During the press conference to announce the dismissals of Omar Minaya and Jerry Manuel, both Wilpons said ownership took responsibility. However, other than saying they hired the wrong people, what mistakes did Jeff and Fred Wilpon specifically make?

Do the Wilpons have a timetable for success, which is defined as the playoffs? If the new general manager said the team is three years away from being competitive, is that acceptable?

What do the Wilpons believe is the reason for the team’s failures from 2007 through 2010? Is it all on Minaya, the managers or bad luck, or did the organizational policies sidetrack them from winning?

With $130 million in salaries already earmarked for 2011, how much over that is ownership willing to spend?

Is ownership willing to increase spending for scouting and player development as to upgrade the minor league system?

Define autonomy. It was stressed during the press conference that Minaya had autonomy, and Fred Wilpon said ownership never vetoed a move the general manager wanted to make. However, other organizations and agents indicated in negotiations they were left hanging for answers because nobody would get back to them. Just how hands-on does ownership expect to be and how much input will they provide?

Reportedly, the Wilpons will request the new general manager interview Wally Backman for the managerial job. Is that a request or an endorsement?

As incomprehensible as this is, Jeff Wilpon said Minaya never approached him about waiving Oliver Perez. If the new general manager can’t engineer a trade, would ownership be willing to eat that $12 million contract?

The Mets have long had a checkered history in dealing with injured players. Is ownership willing to overhaul the medical department?

Does ownership consider any player or prospect untouchable to trade?

I am sure there are others, but that’s just a start.

Oct 04

With changes, 2011 is underway.

Jeff Wilpon didn’t wait long.

Wilpon, doing the right thing, acted quickly and decisively today in announcing GM Omar Minaya and manager Jerry Manuel are no longer a part of the Mets. There was no need to delay the inevitable.

Here’s his statement: “We are extremely disappointed in this year’s results and the failures of the past four seasons.  We need to hire a new General Manager with a fresh perspective who will transform this club into a winner that we want and our fans deserve.  We appreciate all that Omar and Jerry have done for the Organization and thank them for their time and effort.  Changes like these are never easy, especially when you are dealing with people you like and respect.”
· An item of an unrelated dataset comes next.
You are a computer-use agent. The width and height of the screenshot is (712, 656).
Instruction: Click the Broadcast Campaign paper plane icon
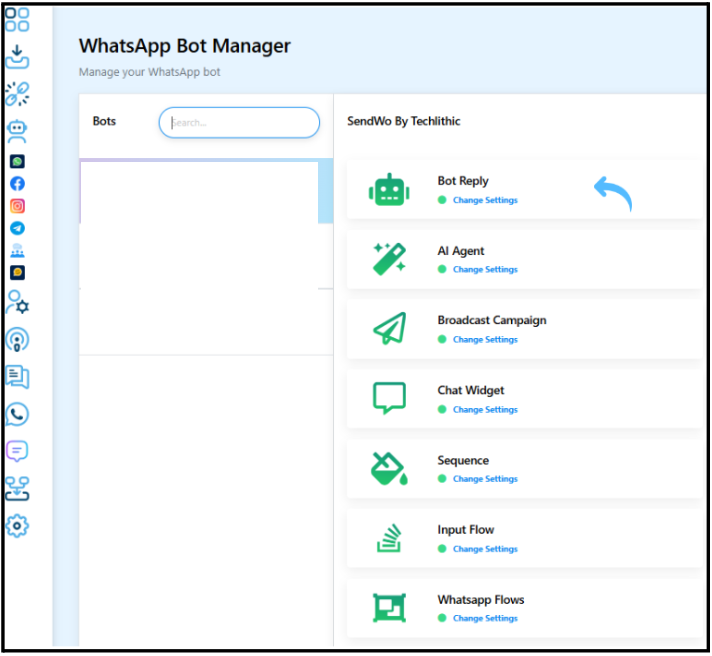click(x=388, y=329)
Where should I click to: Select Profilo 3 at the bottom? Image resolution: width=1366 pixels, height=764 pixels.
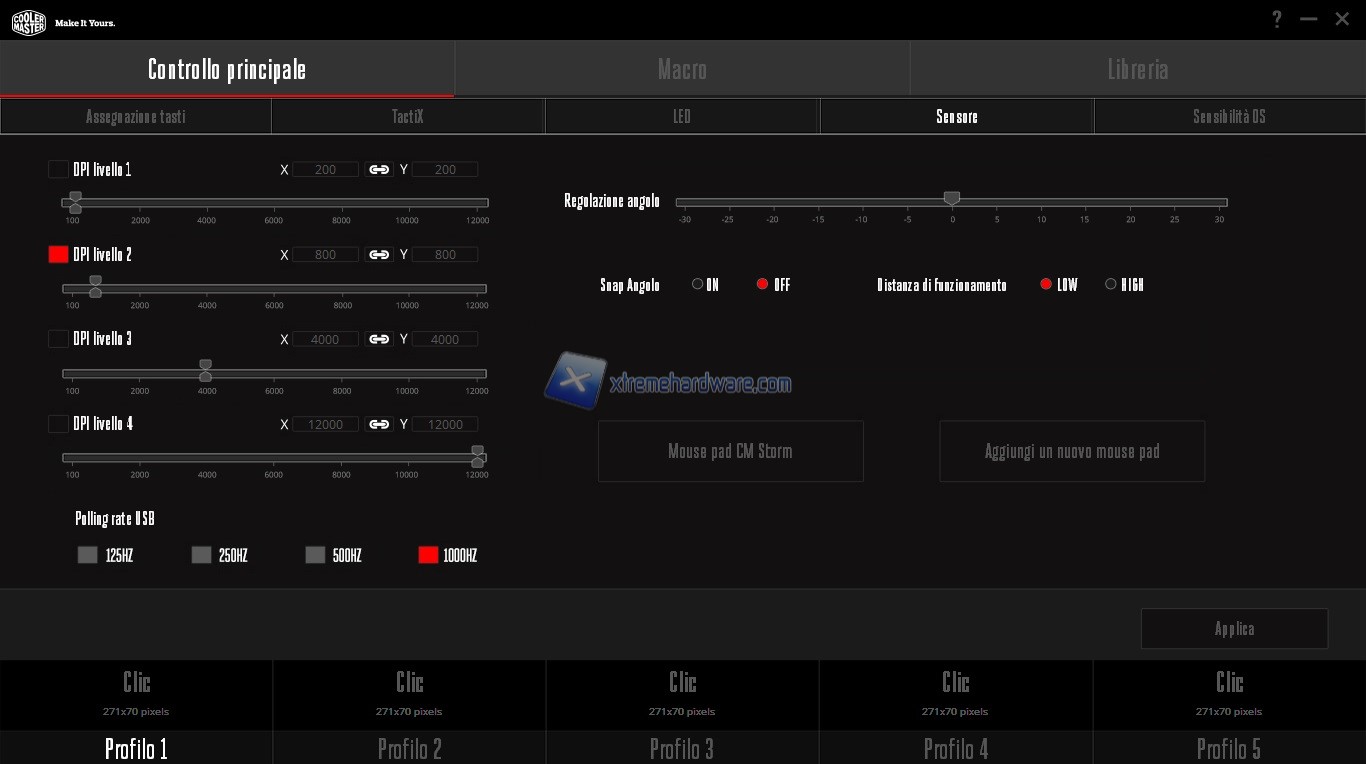click(x=682, y=748)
It was a clipped, cliche of a quote, offering nothing new. That might come in a press conference this afternoon. Probably not, as the real story never is told in these types of gatherings.
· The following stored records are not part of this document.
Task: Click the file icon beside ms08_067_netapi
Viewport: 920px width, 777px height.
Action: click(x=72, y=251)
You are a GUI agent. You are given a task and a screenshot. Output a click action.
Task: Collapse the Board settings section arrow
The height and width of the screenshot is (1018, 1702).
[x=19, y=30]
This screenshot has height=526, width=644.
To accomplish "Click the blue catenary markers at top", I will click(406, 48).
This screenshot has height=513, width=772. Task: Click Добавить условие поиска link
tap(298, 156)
Both handled their dismissals with class and dignity, qualities you admire and respect. They aren’t always qualities that translate to winning baseball games.

Manuel was very classy yesterday in his post-game remarks and during the game when he prompted Mike Pelfrey to take a bow and removed David Wright and Jose Reyes so they could receive ovations. It was a small gesture, but it meant a lot to the players involved. Minaya was the same this morning, saying: “I think we needed a change here. The bottom line is we had three years where we didn’t finish the job, and I’ve been in this town long enough to know that we’re expected to win.”

Minaya and Manuel are gone, as we’ve anticipated since the end of July when the Mets plummeted out of contention after a freefall West Coast trip.

In particular, Minaya’s decisions on Oliver Perez and Luis Castillo have hamstrung the Mets financially, which was underscored in Perez’s awful performance yesterday after a month of inactivity. Watching Perez soil a strong pitching performance by Pelfrey and the bullpen might be Minaya’s legacy with the Mets.

However, before we pile on Minaya, let us remember that ownership signed off on those moves and did not spend the money wisely.

Ownership vowed Minaya and Manuel would be held accountable in 2010, and that they have been. However, ownership promised, but did not deliver on its vow to make significant player acquisitions. And, ownership has not delivered to its fan base a concrete blueprint for change.

Minaya and Manuel are gone, but unless ownership makes a dramatic hire to lead its front office, they will merely be scapegoats.

Change is underway, but will there be real change?